● Exercise directions:
Copy each of the records below word for word, keeping every line as it stands.

● Input material:
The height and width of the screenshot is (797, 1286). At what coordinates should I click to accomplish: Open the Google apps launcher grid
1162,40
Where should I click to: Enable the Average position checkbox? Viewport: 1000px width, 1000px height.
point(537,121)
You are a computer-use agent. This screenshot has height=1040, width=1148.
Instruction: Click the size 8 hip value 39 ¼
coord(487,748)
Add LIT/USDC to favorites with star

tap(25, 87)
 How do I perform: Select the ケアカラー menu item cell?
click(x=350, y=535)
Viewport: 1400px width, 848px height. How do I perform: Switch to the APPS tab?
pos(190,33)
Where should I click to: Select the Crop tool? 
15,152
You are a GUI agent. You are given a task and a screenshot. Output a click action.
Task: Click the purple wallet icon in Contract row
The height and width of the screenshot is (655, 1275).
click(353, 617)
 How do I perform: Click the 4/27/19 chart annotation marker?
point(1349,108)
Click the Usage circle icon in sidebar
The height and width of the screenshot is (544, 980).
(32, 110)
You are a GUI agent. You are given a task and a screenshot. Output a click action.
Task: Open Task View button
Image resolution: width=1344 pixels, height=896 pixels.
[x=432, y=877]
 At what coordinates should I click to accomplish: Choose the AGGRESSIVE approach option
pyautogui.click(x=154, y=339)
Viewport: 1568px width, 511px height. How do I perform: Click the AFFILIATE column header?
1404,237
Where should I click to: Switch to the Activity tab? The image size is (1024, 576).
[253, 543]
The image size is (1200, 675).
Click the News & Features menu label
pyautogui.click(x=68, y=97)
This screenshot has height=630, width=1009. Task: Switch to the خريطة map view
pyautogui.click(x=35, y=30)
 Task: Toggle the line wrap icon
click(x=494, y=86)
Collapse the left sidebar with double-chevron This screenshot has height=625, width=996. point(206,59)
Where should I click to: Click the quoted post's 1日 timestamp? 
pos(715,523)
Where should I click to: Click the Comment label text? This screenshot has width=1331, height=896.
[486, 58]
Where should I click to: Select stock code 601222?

● Exercise response:
The height and width of the screenshot is (797, 1286). At what coordinates should I click to accomplish: Open the Google apps launcher grid
1162,40
Where should I click to: Enable the Average position checkbox? Viewport: 1000px width, 1000px height.
point(537,121)
You are a computer-use agent. This screenshot has height=1040, width=1148.
Instruction: Click the size 8 hip value 39 ¼
coord(487,748)
Add LIT/USDC to favorites with star

tap(25, 87)
 How do I perform: Select the ケアカラー menu item cell?
click(x=350, y=535)
Viewport: 1400px width, 848px height. How do I perform: Switch to the APPS tab?
pos(190,33)
Where should I click to: Select the Crop tool? 
15,152
You are a GUI agent. You are given a task and a screenshot. Output a click action.
Task: Click the purple wallet icon in Contract row
The height and width of the screenshot is (655, 1275).
click(353, 617)
 How do I perform: Click the 4/27/19 chart annotation marker?
point(1349,108)
Click the Usage circle icon in sidebar
The height and width of the screenshot is (544, 980).
(32, 110)
You are a GUI agent. You are given a task and a screenshot. Output a click action.
Task: Open Task View button
Image resolution: width=1344 pixels, height=896 pixels.
[x=432, y=877]
 At what coordinates should I click to accomplish: Choose the AGGRESSIVE approach option
pyautogui.click(x=154, y=339)
Viewport: 1568px width, 511px height. How do I perform: Click the AFFILIATE column header?
1404,237
Where should I click to: Switch to the Activity tab? The image size is (1024, 576).
[253, 543]
The image size is (1200, 675).
Click the News & Features menu label
pyautogui.click(x=68, y=97)
This screenshot has height=630, width=1009. Task: Switch to the خريطة map view
pyautogui.click(x=35, y=30)
 Task: Toggle the line wrap icon
click(x=494, y=86)
Collapse the left sidebar with double-chevron This screenshot has height=625, width=996. point(206,59)
Where should I click to: Click the quoted post's 1日 timestamp? 
pos(715,523)
Where should I click to: Click the Comment label text? This screenshot has width=1331, height=896.
[486, 58]
Where should I click to: Select stock code 601222?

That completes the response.